Where did bias term go in these small GPT models?
Did you guys know that some of the small to medium #gpt models (e.g., nanoGPT) don’t use bias term?
The bias term is important because it provides additional degree of freedom to the model and thus better fit the model to the data.
For instance, imagine a simple linear regression with the simplest affine function which passes through at origin. If there is no bias term, it will always pass through the origin leading to a poor fit.
Then why are these #gpt models able to perform well without these bias terms? These terms certainly adds computational complexity, but for the right value especially for #nlp tasks where inputs are variable.
Turns out, Layer Normalization (LN) compensates for the absence of a bias term. It’s the concept first introduced by #geoffreyhinton and his team in this paper in 2016 [1]. As per the paper, LN was designed to overcome the drawbacks of Batch Normalization (BN) where the expectation is calculated by passing through the entire training dataset generally making it computationally impractical, thus this relies on parameter estimation through mini-batch. Then this puts constrains on the size of a mini-batch.

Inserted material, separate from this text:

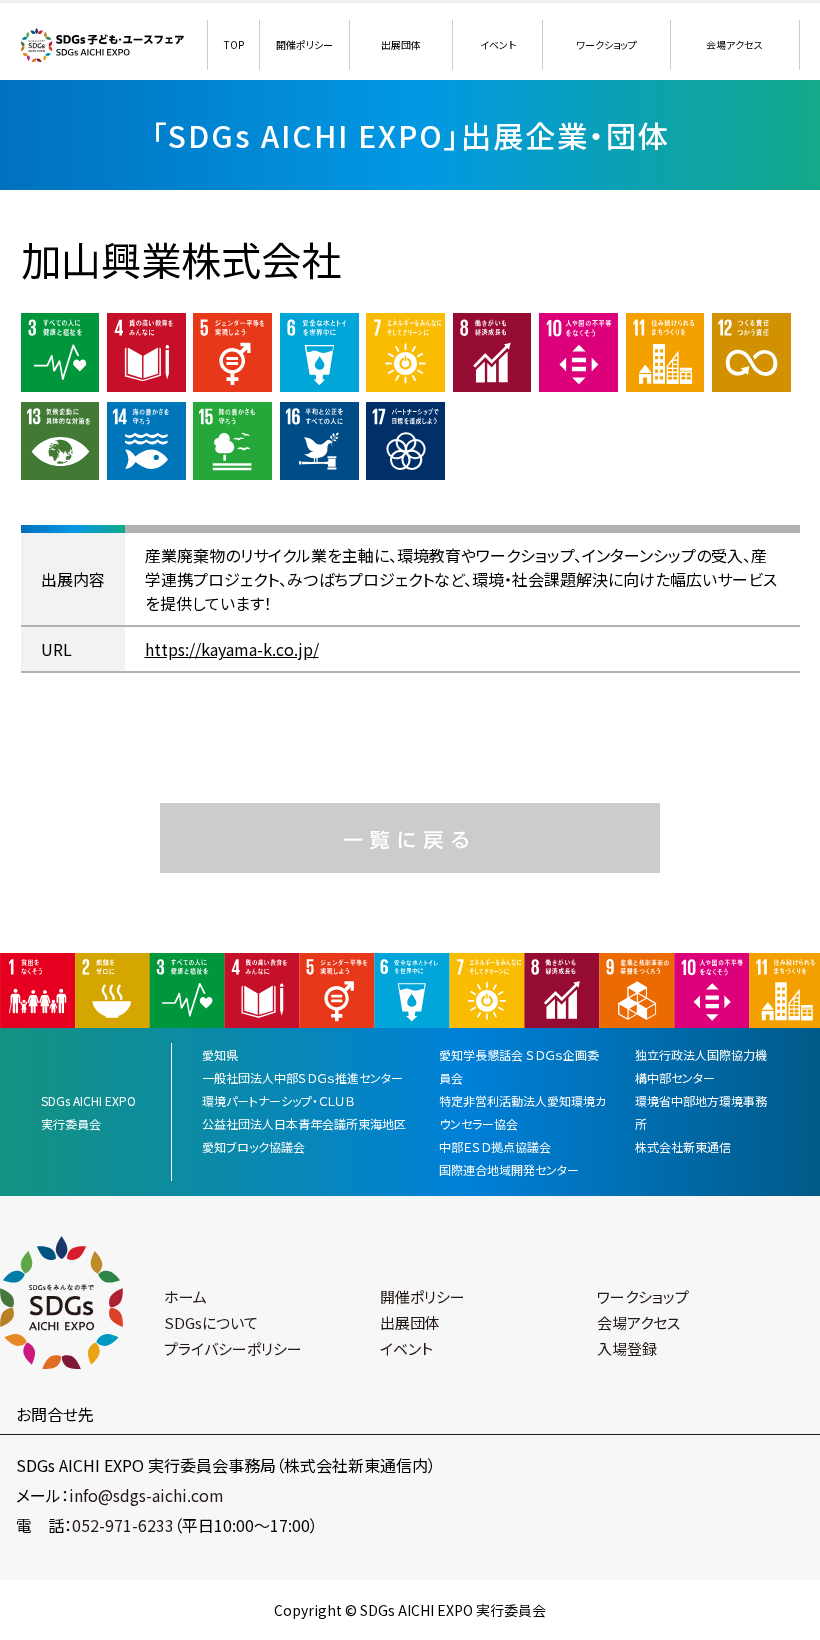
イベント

LN instead sums over all the hidden units in the same layer. This is because one layer’s output is its subsequent layer’s input, hence this causes highly correlated changes. Therefore, each hidden layer shares the same mean and variance instead of per batch as you would see in BN.
More importantly, this is important in the case where the test sequence is longer than the training because BN depends on separate statistics per time step whereas LN no longer has such problem as it only depends on the summed inputs to a layer at the current time-step.
This doesn’t mean LN should completely replace BN. For instance, BN is known to work well with CNN while LN is particularly useful with sequence-based tasks (e.g., NLP). Having these architectural understanding behind #neuralnetworks is helpful to your AI/ML/DS practice!